On Sun, Dec 9, 2012 at 11:45 PM, GS Chandy <firstname.lastname@example.org> wrote: > Responding to Paul Tanner's (PT's) post dated Dec 10, 2012 7:55 AM (pasted for reference below my signature): > > From my 'outsider view', I'd generally agree with PT's claim that 'private charity' would never be able successfully to take up the Mission of 'health care' of a nation, be it the USA or India or China. In my view, there would have to be some kind of 'societal initiative' to accomplish national health care in the least successfully. > > I believe that PT may be mistaken in his idea that Kirby Urner is advocating that national health care be taken up by private charity. For instance, here is a quote from what Kirby had posted: >>> >>> This proves that the Feds have a very different >>> mindset from the Swedes. One cannot expect the Feds to >>> have anything close to the collective intelligence of >>> Swedes, if history is any guide. >>> > To which circumstance, the evident 'solution' is: > > "Raise the collective intelligence of US citizens!!!"
This is actually supports what I said. "The Feds" is just the type of talk used by haters of the US government - it is not in the least talk about the population of the US.
> - probably this will be found to be the ONLY way to arrive at resolution of the issue(s) involved.
All that is needed is to expand Medicare and Medicaid funding.

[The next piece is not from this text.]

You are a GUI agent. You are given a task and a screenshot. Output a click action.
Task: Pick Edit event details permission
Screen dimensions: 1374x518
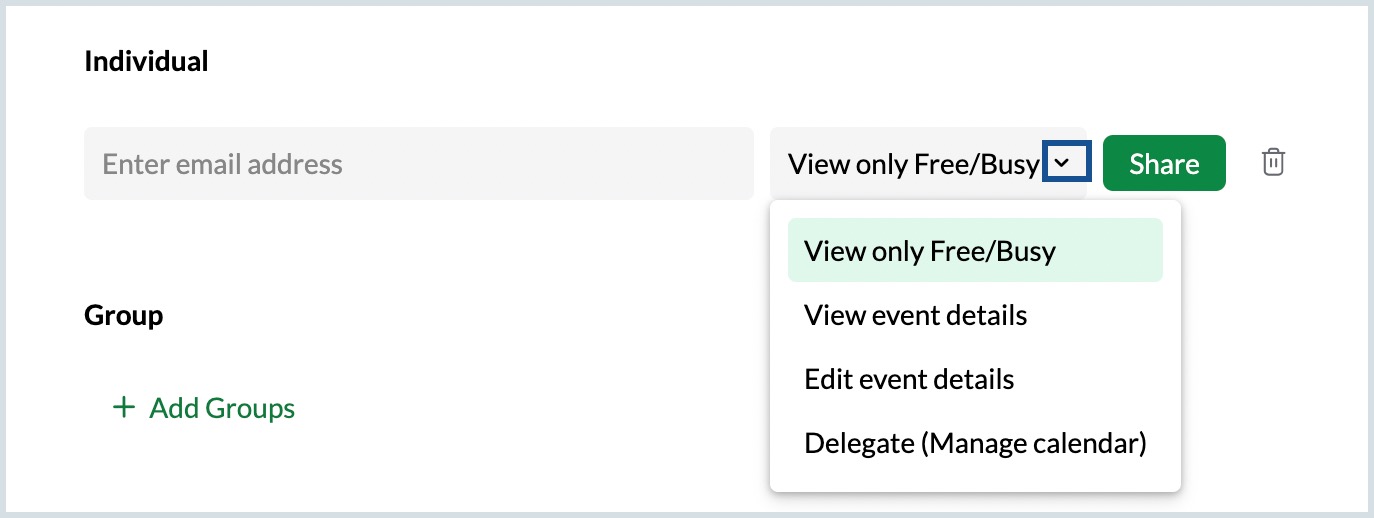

> > In themselves, the health care issues (without taking 'collective intelligence' into consideration) are broadly as follows: > > Quite sizable funding is required to operate any publicly funded health care system. > > In view of the sizable funding required to provide some kind of effective health care access to all citizens, how to: > > a) convince citizens that they should contribute to the health care program? > b) ensure that it is done effectively (by whichever may be the designated agency that takes it up)? > > Both 'a' and 'b' above are essential. > > Public funding of any health care scheme cannot happen (in a democracy) if citizens are not convinced that they should contribute; citizens will not wish to contribute to an ineffective system (which is unfortunately what we have in place in most nations). >
The point of what I write is to educate people as to what the facts actually are, to try to convince some to vote for universal health care by voting accordingly for the party and people who would expand the funding for the existing programs enough to achieve universal health care.
Kirby, on the other hand, does the opposite - the point of his writing is to achieve the opposite, to try to get people to vote against universal health care by voting accordingly for the party and people who would not expand and even start to cut the funding for even just the existing programs.
Either government will be involved in helping to pay for health care or it will not. Either government's present role in helping to pay for health care will expand, stay the same, or it will contract.
I am arguing for it to expand. Kirby argues against that, with all kinds of hints that he would like to see it contract.
The necessary result of it even just not expanding is that the only thing left to meet all that growing unmet need is charity.
And yes, the unmet need is growing since the private marketplace is rejecting a greater and greater percentage of the population, leaving more and more with no health care. We now have close to 100 million people - close to 1/3 of the entire population - that are either under-insured with junk insurance with out of pocket expenses so high they might as well not have insurance, or with no coverage at all. (There are now more than 50 million with no health care coverage at all.) And what has charity been doing all these years or that population that has now swelled to almost 100 million? Almost nothing in comparison to the total need, barely scratching the surface. And what will charity do in all those future years? The same as it always has, almost nothing in comparison to the total need, barely scratching the surface.
Now do you see that he is in fact advocating that national health care be taken up at least more and more by private charity? Now do you see that what he arguing for - less government and more charity - would result in increasing morbidity, suffering, and premature death, given all the mathematical facts I gave?